Much engineering analysis has been done since we last
posted.  A considerable amount of finite
element analysis was performed on the design of a carbon fiber chassis and on
the restrictor for the intake.  Another extensive
FEA study was done on the exhaust to study the effects of unequal length
headers on a single cylinder engine with twin exhaust ports, such as our
KTM.  Hopefully we will be able to get a
summary of these studies on a future post.
Team Philosophy Changes
The last three years have seen the resurrection and
evolution of the University of Utah’s FSAE program and has understandably had its
share of difficulties.  Each year has introduced
motivated and capable students with new, exciting ideas but has perhaps lacked the
proper structure to facilitate correlation with undergraduate and graduate program
objectives.  In order to better align the
FSAE design competition and Formula U team with department courses and
objectives the team will move forward with an iterative design philosophy.

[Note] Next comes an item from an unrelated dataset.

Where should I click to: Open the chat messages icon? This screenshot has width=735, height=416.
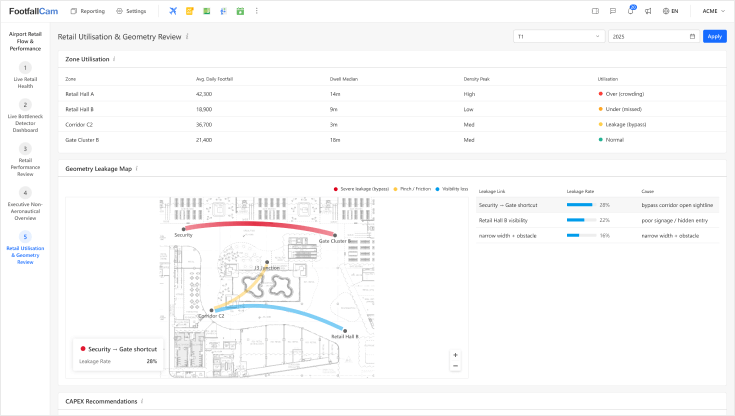613,11
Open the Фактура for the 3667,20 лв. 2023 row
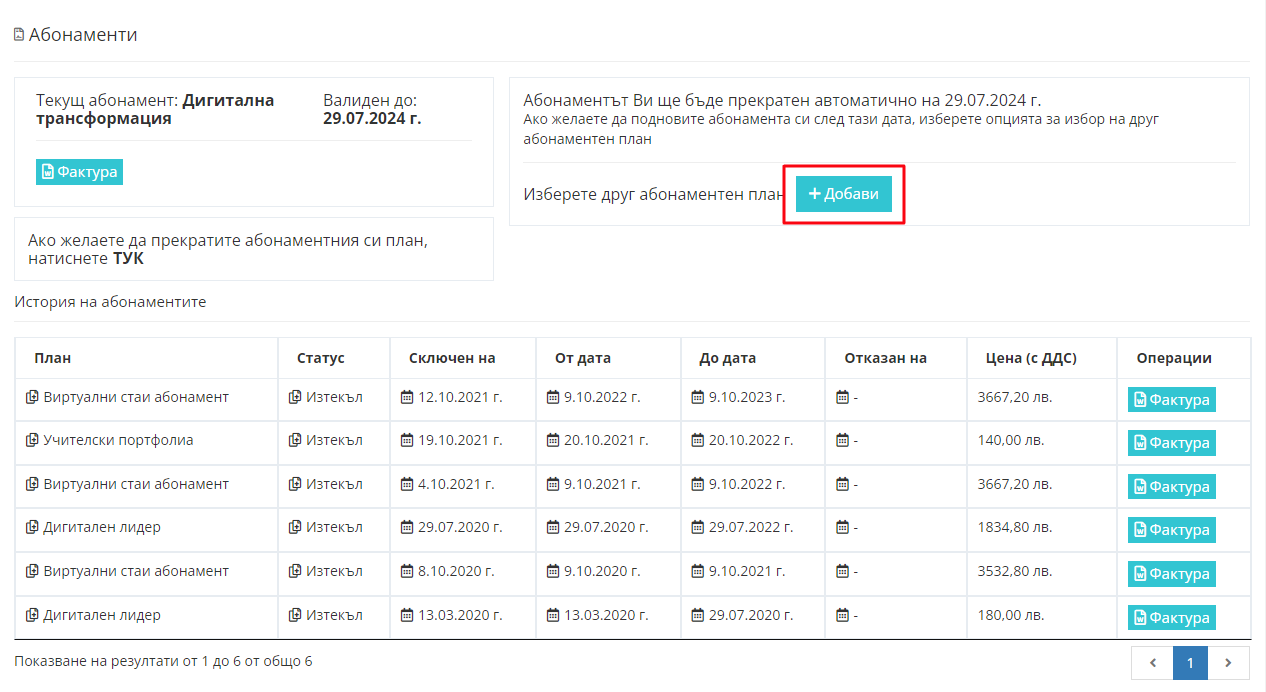 (x=1171, y=400)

The scope of the FSAE program and racecar design is enormous,
almost overwhelming.  Designing a new car
every year can be a more work than a full-time job!  In the future teams will be encouraged to focus
on a few key areas and proceed with redesign of other areas of the car only
once sufficient progress has been made.  An
example of the effects of this change in philosophy is with the current chassis
design.  The tough decision was made to forego
a composite monocoque this year in order to focus on the powertrain.  A chrome-moly tube frame will require much
fewer man hours to design and fabricate, allowing for more development of other
important areas of the car.  Next year
one of the main senior design projects will be the creation of an all-new
carbon fiber monocoque, integrating with many of the components developed for this
year’s car. 
We anticipate that these changes will be of considerable advantage
to the students, benefitting their classroom education while allowing more time
for deeper engineering analysis complimented by practical application.